At Fireside: Flame Craft Dining in Bengaluru, chefs Rajat Alve, Vineeth Kumar, and Pramodh HN are reviving open-flame cooking as both art and theatre. Picture flame-seared meats, charred veggies, smoky paella, and a ginger beer bomb with a crackling finish. All of which are slow-cooked to a depth where “you pay attention and let every ember-stoked bite linger,” says IT professional, Smita Shetty.

However, this fiery revival is only reflective of a global culinary shift in which chefs from Kyoto to Texas are turning back to fire in search of authenticity. “We’re not reinventing the wheel,” Rajat Alve says. “We’re just remembering how it was built.”

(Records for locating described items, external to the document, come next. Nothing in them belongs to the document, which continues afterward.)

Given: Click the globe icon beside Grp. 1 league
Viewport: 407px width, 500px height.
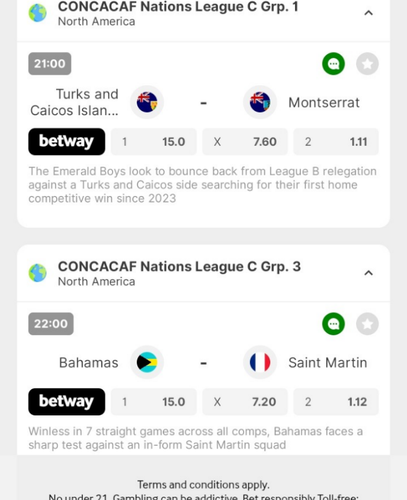Looking at the screenshot, I should coord(38,13).
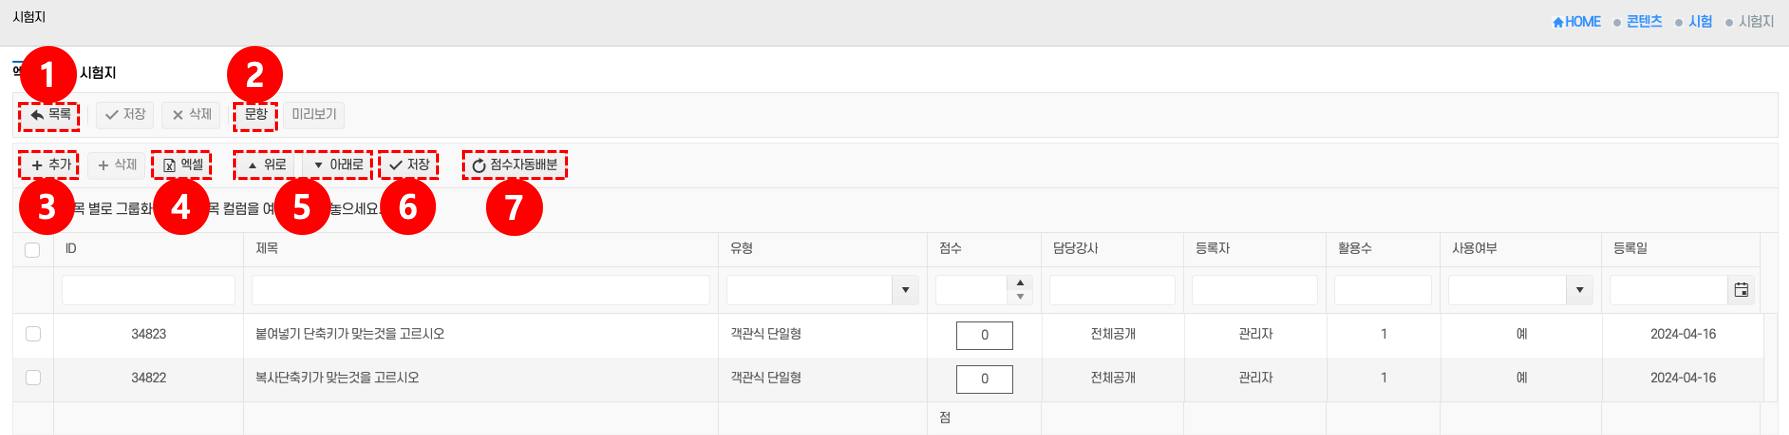Viewport: 1789px width, 435px height.
Task: Click the 제목 filter input field
Action: (x=480, y=290)
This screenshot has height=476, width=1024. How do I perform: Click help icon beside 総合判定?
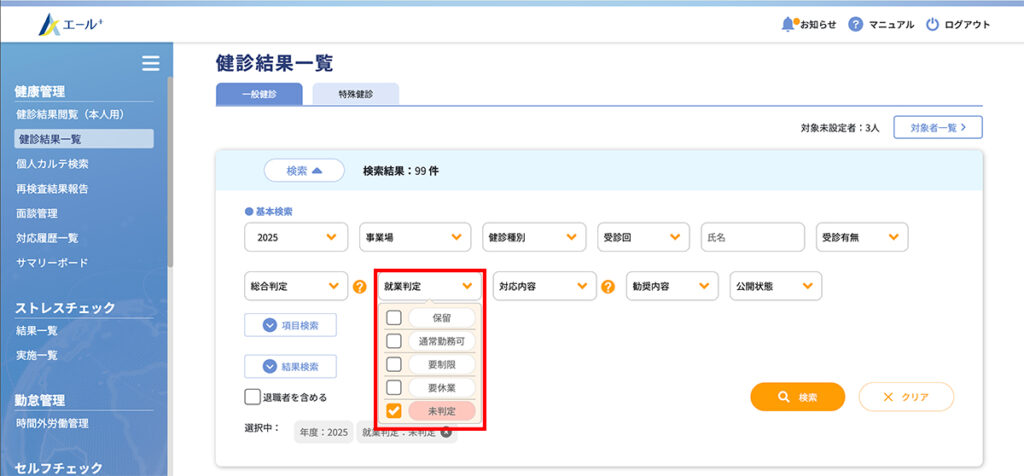[x=360, y=287]
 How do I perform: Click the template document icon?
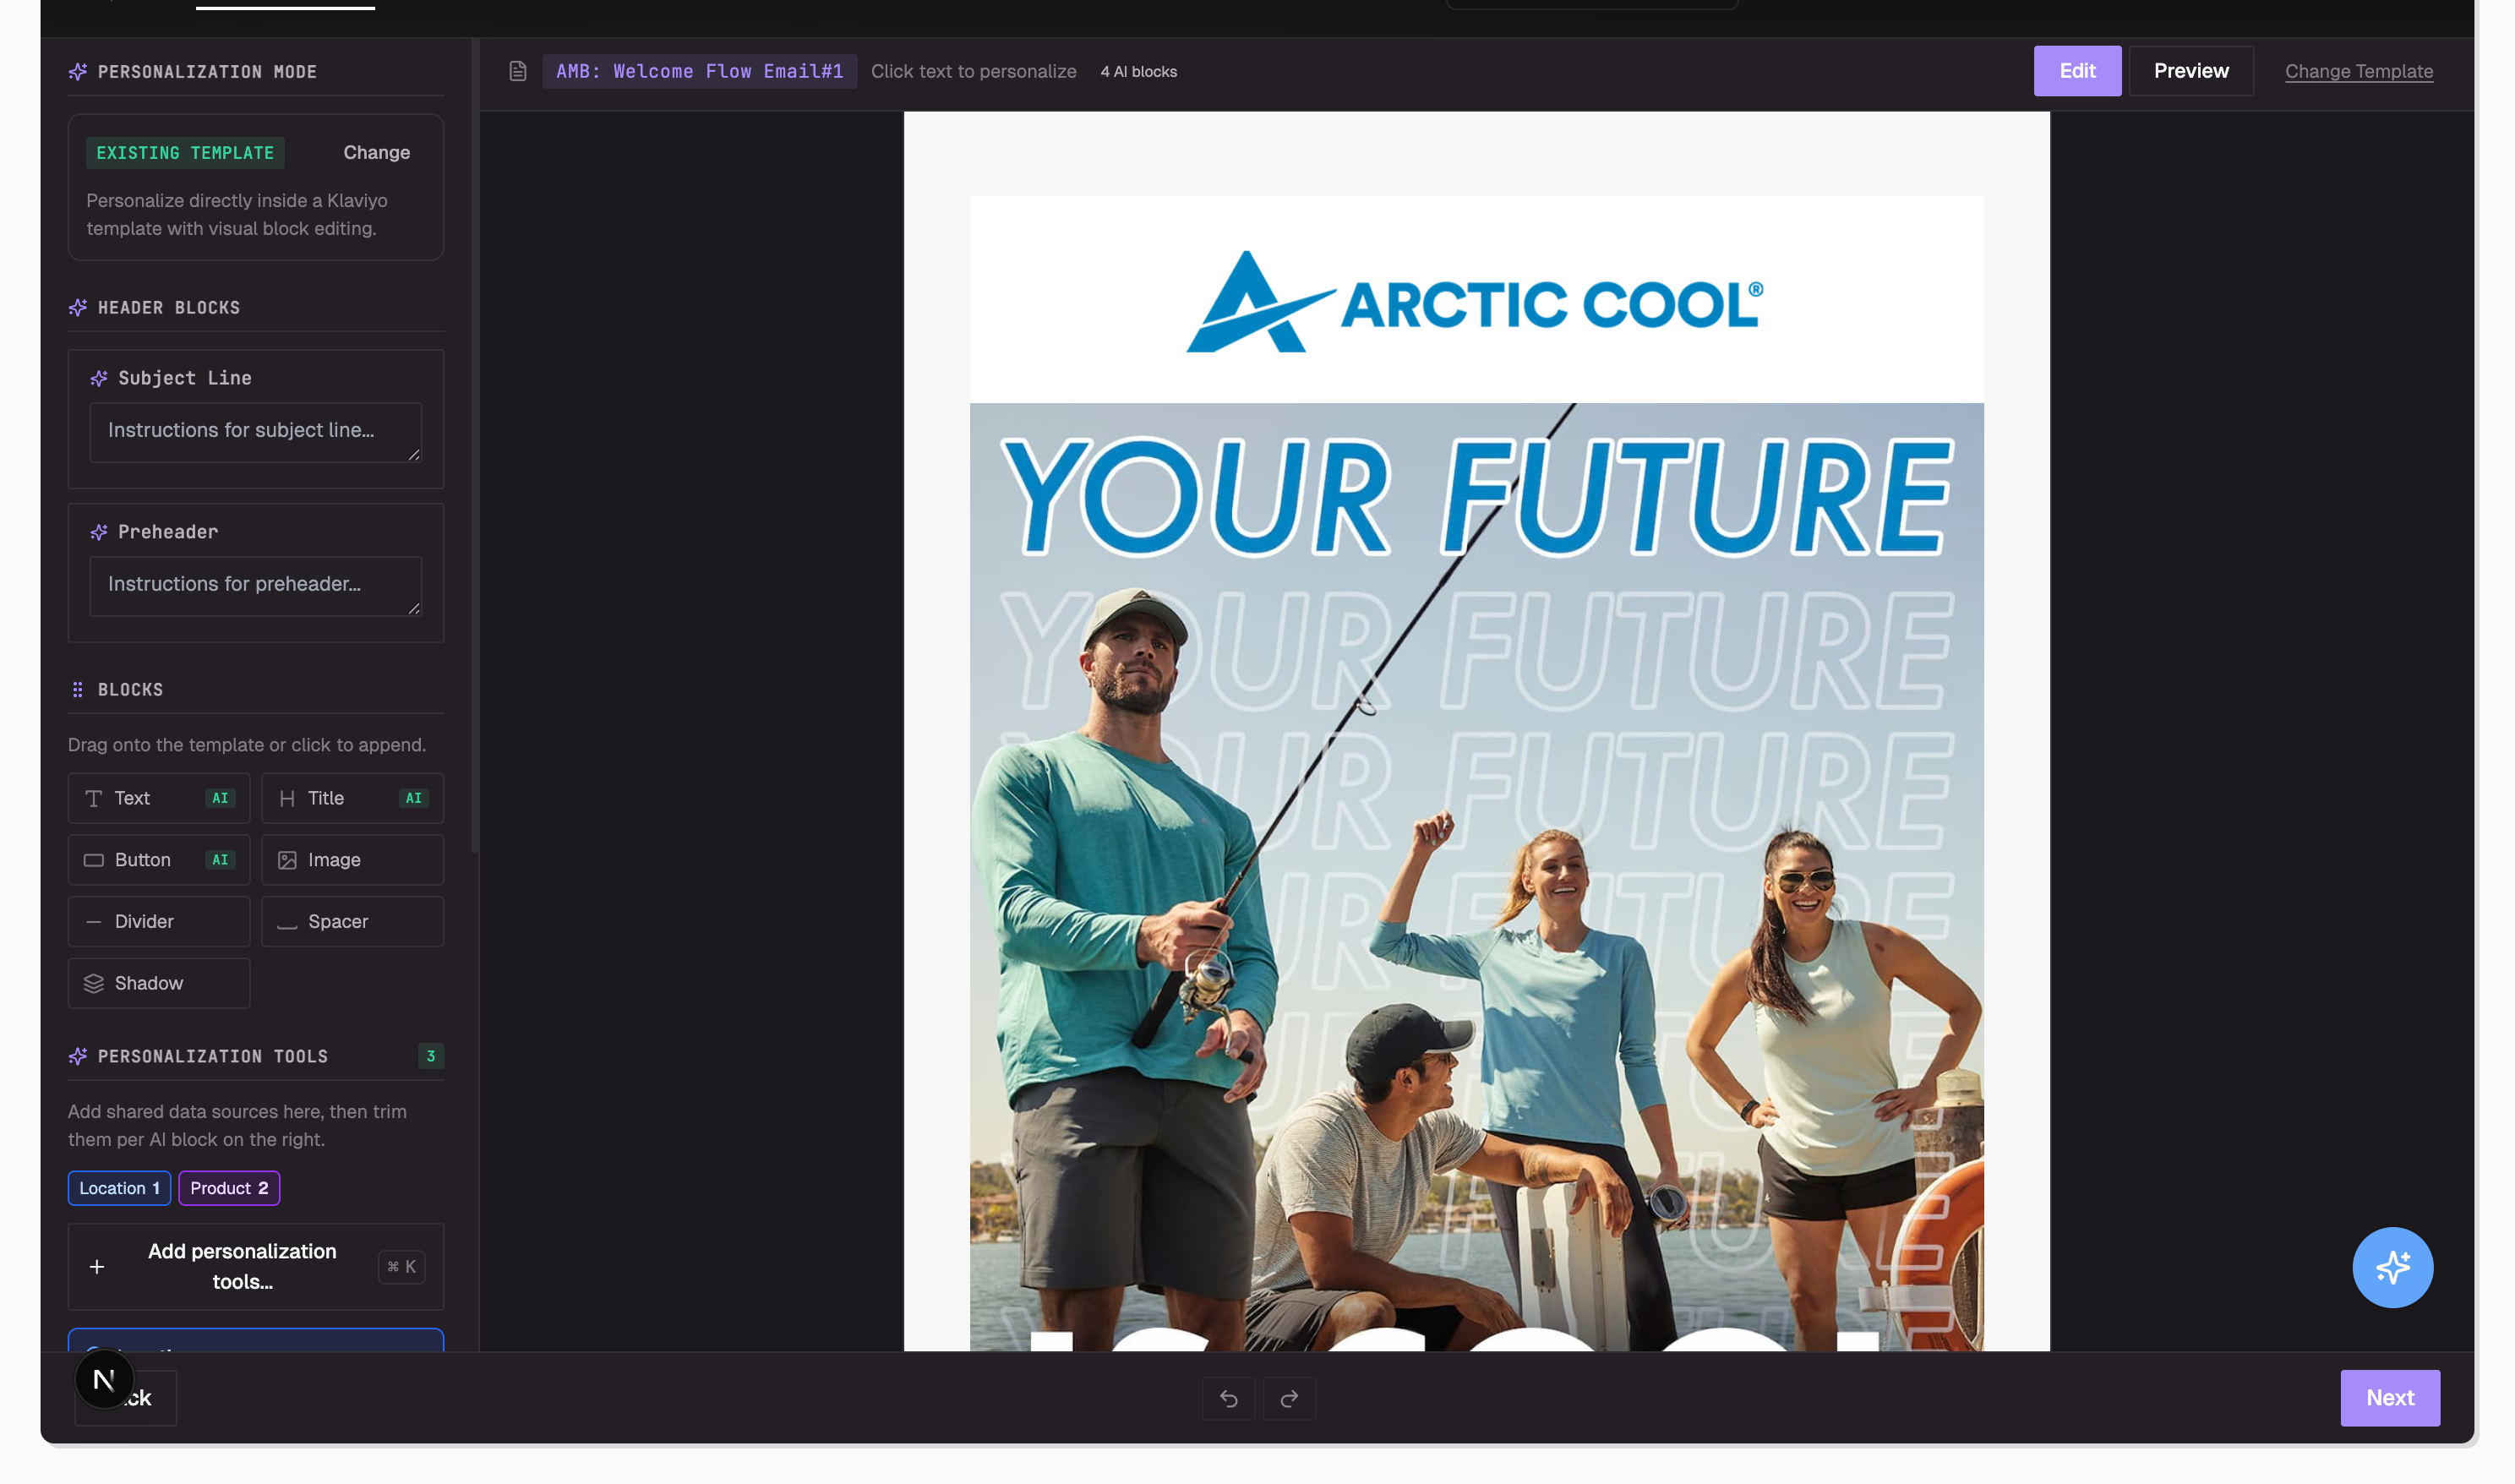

Across the country, others are fanning similar flames. At Palaash in Maharashtra’s Tipeshwar Sanctuarys, the secret sauce is “jungle dining meets social impact”, where open-fire cooking is led by local women. In Hyderabad and Bengaluru, ASF BBQ is all about lava-stone grill flair; Mumbai’s Omny Kitchen about charcoal-fired dishes that balance rustic textures with global flair and Kochi’s Open Flame Kitchen Restaurant about proving that simple, ingredients-first flame cooking never goes out of style.

Finally, whether its heirloom greens harvested that morning or smoky flavours coaxed from fire, this new dining ethos reminds us that great food isn’t just cooked—it’s rooted, real, and remembered. These immersive dining experiences tap into something purposeful: a desire to eat with intention, to connect with the land and the flame, and the stories behind our meals.